Structure, variability, and molecular evolution of the trn T‐F region in the Bryophyta (mosses and liverworts) is analyzed based on about 200 sequences of the trn T‐L spacer and trn L 5′ exon, 1000 sequences of the trn L intron, and 800 sequences of the trn L 3′ exon and trn L‐F spacer, including comparisons of lengths, GC contents, sequence similarities, and functional elements. Mutations occurring in the trn L 5′ and 3′ exons, including compensatory base pair changes, and a transition in the trn L anticodon in Takakia lepidozioides, are discussed.
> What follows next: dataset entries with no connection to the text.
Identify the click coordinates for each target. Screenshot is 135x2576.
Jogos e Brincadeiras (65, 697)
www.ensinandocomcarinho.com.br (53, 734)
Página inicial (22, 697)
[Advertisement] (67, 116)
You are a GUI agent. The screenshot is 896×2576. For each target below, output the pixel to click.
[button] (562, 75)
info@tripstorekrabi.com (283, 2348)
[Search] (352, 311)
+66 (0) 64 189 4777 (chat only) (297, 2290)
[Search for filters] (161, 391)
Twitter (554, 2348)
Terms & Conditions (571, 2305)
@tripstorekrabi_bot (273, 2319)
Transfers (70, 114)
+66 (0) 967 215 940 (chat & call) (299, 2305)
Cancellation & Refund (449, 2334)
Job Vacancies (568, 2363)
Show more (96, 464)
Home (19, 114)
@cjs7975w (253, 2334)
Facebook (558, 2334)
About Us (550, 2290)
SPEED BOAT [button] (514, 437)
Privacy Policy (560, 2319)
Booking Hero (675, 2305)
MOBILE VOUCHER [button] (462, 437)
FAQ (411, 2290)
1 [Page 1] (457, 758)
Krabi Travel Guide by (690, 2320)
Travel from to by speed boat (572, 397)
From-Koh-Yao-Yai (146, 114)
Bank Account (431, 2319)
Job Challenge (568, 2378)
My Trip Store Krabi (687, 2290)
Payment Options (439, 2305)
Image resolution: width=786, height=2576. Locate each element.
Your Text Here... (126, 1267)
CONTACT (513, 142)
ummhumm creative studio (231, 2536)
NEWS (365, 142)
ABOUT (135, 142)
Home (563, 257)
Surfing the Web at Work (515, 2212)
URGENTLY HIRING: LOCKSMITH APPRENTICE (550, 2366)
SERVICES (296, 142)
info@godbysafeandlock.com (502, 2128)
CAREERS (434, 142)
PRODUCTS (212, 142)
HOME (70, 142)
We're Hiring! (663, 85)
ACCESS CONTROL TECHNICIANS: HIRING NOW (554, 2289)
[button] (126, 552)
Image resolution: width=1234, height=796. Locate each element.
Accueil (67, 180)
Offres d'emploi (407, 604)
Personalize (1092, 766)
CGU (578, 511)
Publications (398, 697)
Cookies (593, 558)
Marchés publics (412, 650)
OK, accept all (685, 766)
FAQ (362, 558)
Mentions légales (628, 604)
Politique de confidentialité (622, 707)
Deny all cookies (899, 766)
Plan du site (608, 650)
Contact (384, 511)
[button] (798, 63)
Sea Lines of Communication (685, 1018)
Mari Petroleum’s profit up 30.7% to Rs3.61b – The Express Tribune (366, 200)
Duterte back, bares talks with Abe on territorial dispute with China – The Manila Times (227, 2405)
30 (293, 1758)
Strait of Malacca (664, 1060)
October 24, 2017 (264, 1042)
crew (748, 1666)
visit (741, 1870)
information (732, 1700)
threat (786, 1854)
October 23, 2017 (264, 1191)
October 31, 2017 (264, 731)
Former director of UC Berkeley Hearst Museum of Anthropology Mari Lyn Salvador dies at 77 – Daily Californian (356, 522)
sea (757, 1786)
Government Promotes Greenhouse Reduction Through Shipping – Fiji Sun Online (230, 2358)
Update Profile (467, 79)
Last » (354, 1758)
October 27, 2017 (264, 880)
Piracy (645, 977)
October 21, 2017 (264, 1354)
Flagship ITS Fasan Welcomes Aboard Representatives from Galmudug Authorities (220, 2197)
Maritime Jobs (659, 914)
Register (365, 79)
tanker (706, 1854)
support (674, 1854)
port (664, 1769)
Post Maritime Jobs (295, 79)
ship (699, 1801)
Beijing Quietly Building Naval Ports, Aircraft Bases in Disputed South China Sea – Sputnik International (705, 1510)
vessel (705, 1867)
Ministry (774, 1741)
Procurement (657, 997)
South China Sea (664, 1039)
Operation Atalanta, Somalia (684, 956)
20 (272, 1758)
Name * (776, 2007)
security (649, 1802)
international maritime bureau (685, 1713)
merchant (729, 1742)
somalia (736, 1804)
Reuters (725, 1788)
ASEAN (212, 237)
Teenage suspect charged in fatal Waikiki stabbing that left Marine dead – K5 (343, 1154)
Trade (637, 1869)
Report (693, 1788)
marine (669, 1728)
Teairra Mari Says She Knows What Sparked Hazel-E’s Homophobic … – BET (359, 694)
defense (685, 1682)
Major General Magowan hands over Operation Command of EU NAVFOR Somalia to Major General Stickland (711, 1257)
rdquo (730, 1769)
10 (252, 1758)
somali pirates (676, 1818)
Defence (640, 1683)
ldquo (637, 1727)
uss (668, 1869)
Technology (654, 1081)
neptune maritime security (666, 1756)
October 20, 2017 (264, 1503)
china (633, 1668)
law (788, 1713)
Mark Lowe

All three non‐coding regions display a mosaic structure of highly variable elements (V1 ‐ V3 in the trn T‐L spacer, V4/V5 corresponding to stem‐loop regions P6/P8 in the trn L intron, and V6/V7 in the trn L‐F spacer) and more conserved elements. In the trn L intron this structure is a consequence of the defined secondary structure necessary for correct splicing, whereas in both spacers conserved regions are restricted to promoter elements. At least the highly variable regions in the trn T‐L spacer and stem‐loop region P8 of the trn L intron seem to evolve independently in the major bryophyte lineages and are therefore not suitable for high taxonomic level phylogenetic reconstructions. In mosses, a trend of length reduction towards the more derived lineages is observed in all three non‐coding regions. GC contents are mostly linked to sequence variability, with the conserved regions being more GC rich and the more variable AT rich. The lowest GC values (< 10 %) are found in the trn T‐L spacer of mosses. In addition to two putative sigma 70 ‐type promoters in the trn T‐L spacer, a third putative promoter is present in the trn L‐F spacer, although trn L and trn F are assumed to be co‐transcribed. Consensus sequences are provided for the ‐35 and ‐10 sequences of the major bryophyte lineages. The third promoter is part of a hairpin secondary structure, whose loop region is highly homoplastic in mosses due to an inversion occurring independently in non‐related taxa, even at the intraspecific level.